• **Set exercise**:
Repeat the passage on open education and Creative Commons word for word, from "Our students need" to "on Open Education.".

** Begin Given passage **

Our students need to be afforded  the opportunities to allow these social co-creations and representations to enrich their lives and creativity.

DOVE TAILED IDEAS
One of the things I enjoyed most about TED was the way the ideas of the speakers dove tailed and brought a tacit validation to the concepts presented earlier. Lessig’s piece underscored both Henry Jenkins who talked about participatory culture and David Wiley’s talk on Open Education.

David defines open ed- “Teaching materials freely shared with permissions to engage in the 4R activities.” (Reuse, Redistribute, Remix, Redefine). He likens educators who will not give open access to content they create to bees. They sting once and then die without the ability to recreate and extend what they have created through selfless sharing.

MISUSE OF CREATIVE COMMONS LICENSE

One story Lessig told particularly caught my interest was the one about Disney. If you watched the clip you will remember that Walt was the expert at remixing popular culture pieces into children movies with the same theme, but after he died his predecessor made sure that “No one could do to Disney what Disney did to the Brothers Grimm.” I fear one particular danger with CC will be folks who try and abuse the license by taking a license like Creative Commons Attribution-Noncommercial-Share Alike 3.0 License and getting the part about how they can use the content and remix but ignoring the piece where they also have to give the same right to remix to their remixed product.

** End Given passage **
** Begin Provided material **

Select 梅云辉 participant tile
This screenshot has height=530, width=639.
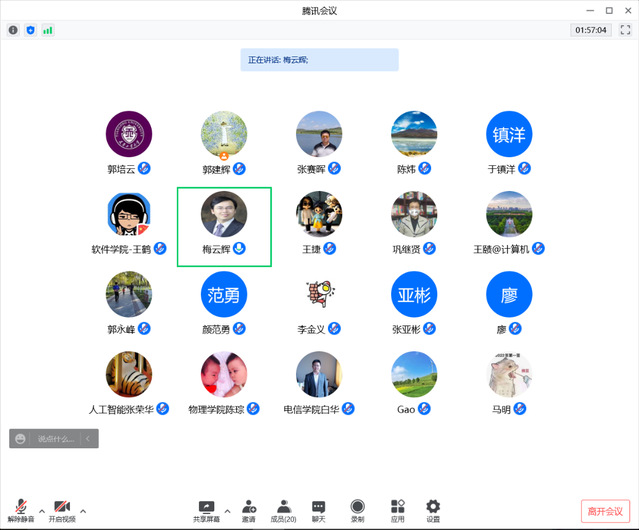tap(224, 226)
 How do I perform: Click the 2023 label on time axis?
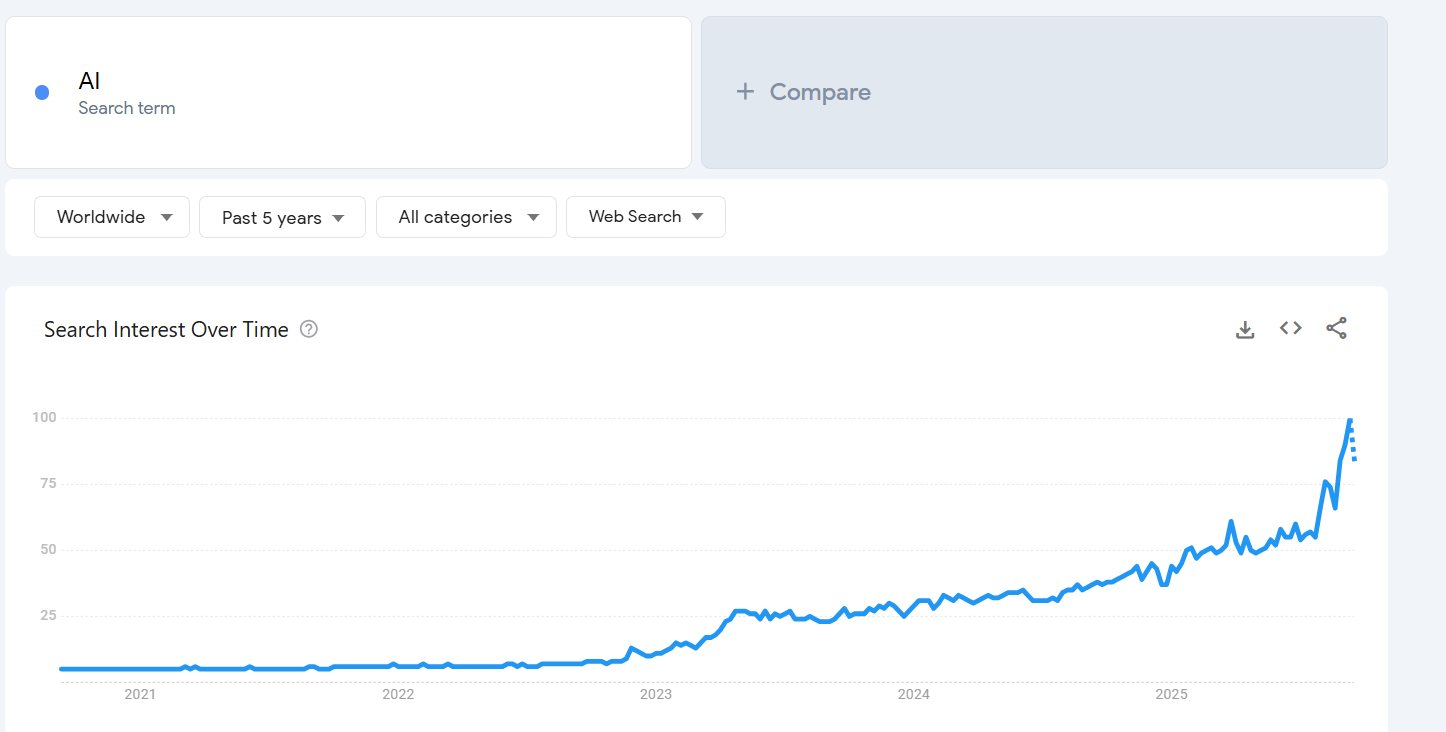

** End Provided material **

• **Result of this task**:
Our students need to be afforded  the opportunities to allow these social co-creations and representations to enrich their lives and creativity.

DOVE TAILED IDEAS
One of the things I enjoyed most about TED was the way the ideas of the speakers dove tailed and brought a tacit validation to the concepts presented earlier. Lessig’s piece underscored both Henry Jenkins who talked about participatory culture and David Wiley’s talk on Open Education.